Revenue growth was supported by acquisitions and full-year contribution from Topaz Energy & Marine and P&O Ferries; like-for-like containerised revenue was up 1.8%.
EBITDA held steady at $3.3bn in 2020, with adjusted EBITDA that excluded one-off land sale in 2019 decreasing just 0.8% year-on-year on a like-for-like basis, which the company said showed “resilience of the wider portfolio.”
Cash flow from operating activities increased 17.8% y-o-y to $2.90bn as DP World “focused on managing costs to preserve cash,” while free cash flow (post cash tax and maintenance capital expenditure) improved 19.0% to almost $2.45bn.
“We are delighted that our portfolio has performed better than expected and, in a year like no other, to deliver flat volumes, stable EBITDA and free-cashflow growth is a remarkable achievement,” commented DP World Group chairman and ceo Sultan Ahmed Bin Sulayem, pointing out that the company had also de-listed its equity from the stock exchange and returned to private ownership in 2020.

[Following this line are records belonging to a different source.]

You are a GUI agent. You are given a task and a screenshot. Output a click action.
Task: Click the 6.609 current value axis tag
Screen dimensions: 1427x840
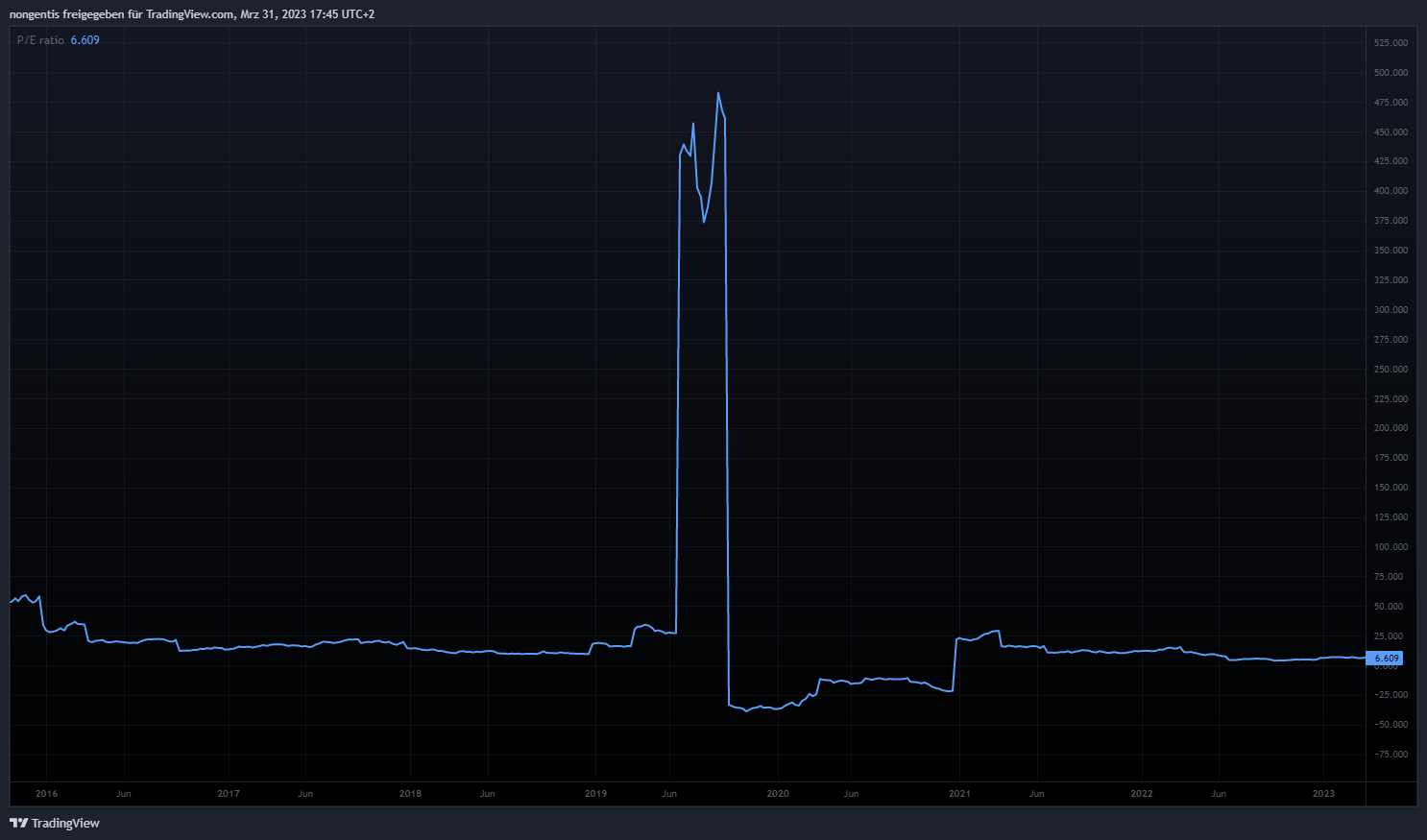click(1386, 659)
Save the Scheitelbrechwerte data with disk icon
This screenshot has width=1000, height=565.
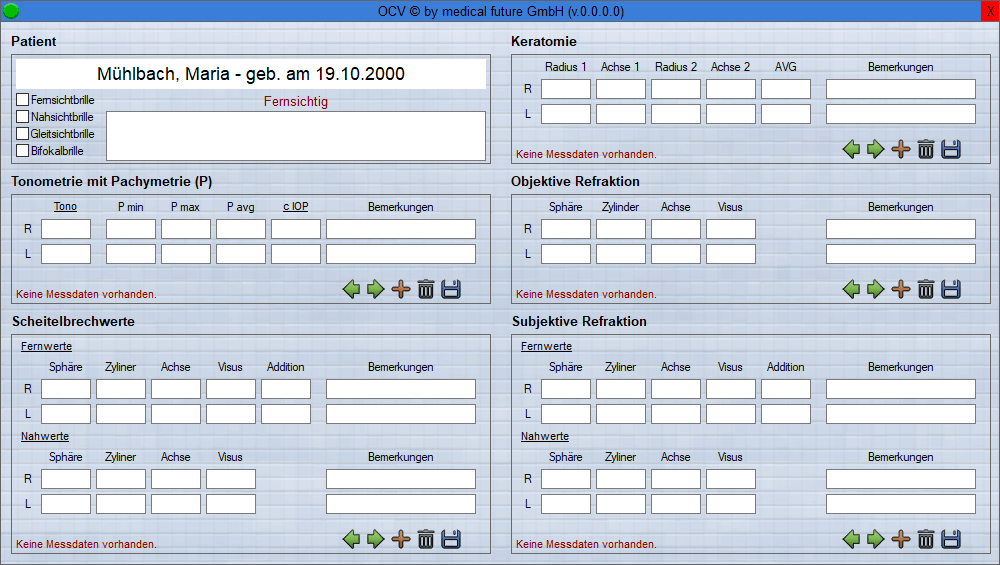tap(451, 540)
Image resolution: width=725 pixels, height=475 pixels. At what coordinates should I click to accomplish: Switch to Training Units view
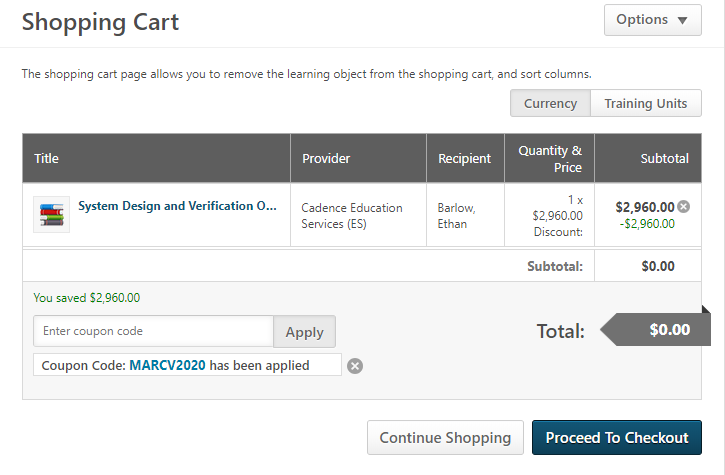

“The strength and resilience that our business continually demonstrates throughout the cycles is due to the investment the Group has made over the years in response to changes in our industry,” he said. “Our ability to adapt and change has been the key to our success, and we must continue to evolve for continued growth.”
One example of that investment is in the innovative BoxBay container high bay storage system concept, a test facility for which has been installed at DP World’s flagship facility in Jebel Ali (pictured) and earlier this month successfully completed its first 10,000 moves.